Underemployed relies on a familiar set-up — the first scene is immediately reminiscint of a much better scene from the opening of Reality Bites. Post-college ennui often feels like television & film’s most well-trodden path — a result of the abundance of underemployed just-out-of-college screenwriters penning tones about their presently fascinating life. But Craig Wright, the show’s creator, is a grown-up who based the characters on his son and his son’s friends — Sophia is based on a real person, too, of course.  AfterEllen recently spoke to Wright (Dirty Sexy Money), who describes Sophia, an aspiring novelist and temporary donut shop employee, as “the eyes through which we look at all the other characters.” He was eager to represent a lesbian character onscreen, telling AE:
“I’ve always been a big proponent of trying to use TV to advance society in small ways and to improve the perception of all kinds of people. And so I knew that when I created Underemployed I would want at least one character who was gay or lesbian — possibly more. As we go forward, there will be more. I think TV should make the world a better place if it can.”
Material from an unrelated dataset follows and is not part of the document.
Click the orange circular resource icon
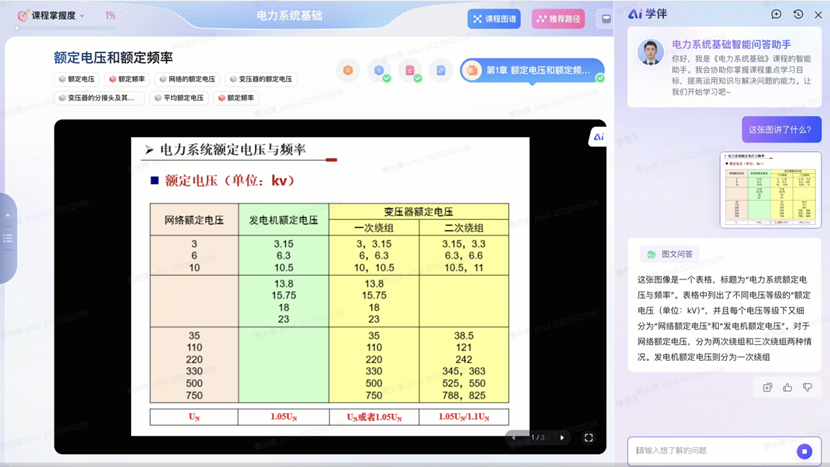The image size is (830, 467). tap(348, 70)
Confirmed: the world is indeed a better place with Sophia Swanson in it.

And then there’s the rest of the show: although absolutely bearable, many of Underemployed‘s plotlines are woefully undercooked, especially the story around Raviva and Lou’s baby. Lou and Raviva, college sweethearts, have been estranged for many months when the episode opens in its present-tense, which’s when she shows up on his doorstep with a bun in her oven and, by the pilot’s end, the marvelous baby Rosemary has been totally born. But things get bizarre from there forward — Lou takes a job working for his father to support Raviva and the baby, and Raviva is unreasonably hysterical that his job prevents him from being with the baby between 9 and 5 and that he can’t answer her phone calls while working, an innocuous but absurd behavior that Lou somehow accepts as at least semi-reasonable. But most of all, this allegedly life-altering baby apparently doesn’t require food, never cries, and sleeps through the night, every night. The friends-as-family “it takes a village” child-rearing concept seemed really compelling at first, but loses any potential impact when it’s revealed that Rosemary seems to require no actual care whatsoever — I mean, she makes Angelica look like Regan Teresa MacNeil.
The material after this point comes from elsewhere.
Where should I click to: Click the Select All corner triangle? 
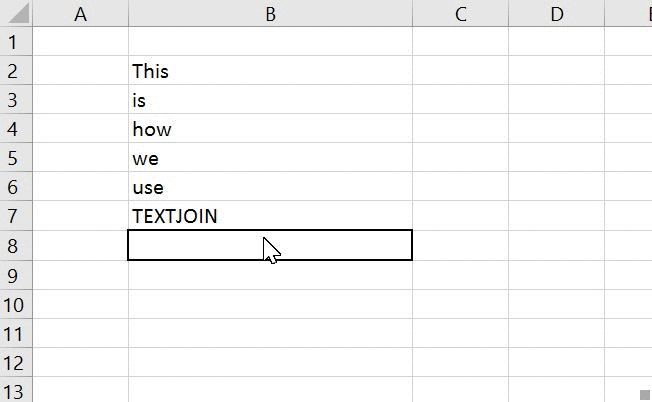[x=17, y=14]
That situation is representative of perhaps the show’s most significant error: for a show about kids “struggling” to find themselves, even genuine life challenges are pulled off with minimal struggle, or at least buried after their initial reveal. Daphne’s career trajectory is another egregious example of this issue.
The show’s unexpectedly myriad extensions of disbelief don’t prevent it from being entertaining, though — I found myself eagerly marathoning the entire season thus far with genuine interest. I laughed quite a bit, I never got bored. But also, as I believe I’ve mentioned previously — Sophia Swanson, played by Michelle Ang, is a highlight.
Sophia, unable to start or finish the Great American Novel she thought she’d be writing by now, has been working at a donut shop for the past year and maintaining the virginity her friends frequently tease her about. When she finally does have sex, she struggles awkwardly with breaking the news, which comes hand-in-hand with her lesbian reveal.
What’s new and awesome about Sophia is her positioning as the story’s narrator — I can’t think of another mainstream hour-long drama or dramedy with a lesbian near-incidentally at the center of the action, let alone a lesbian of color.  Plot devices bungled by other lesbian storylines are delightfully subverted in Underemployed and for the first few episodes, she’s granted ample screen time to grapple with her newfound sexuality, coming out to her friends and parents, and dating a woman for the first time — Laura, played by Angel M. Wainwright.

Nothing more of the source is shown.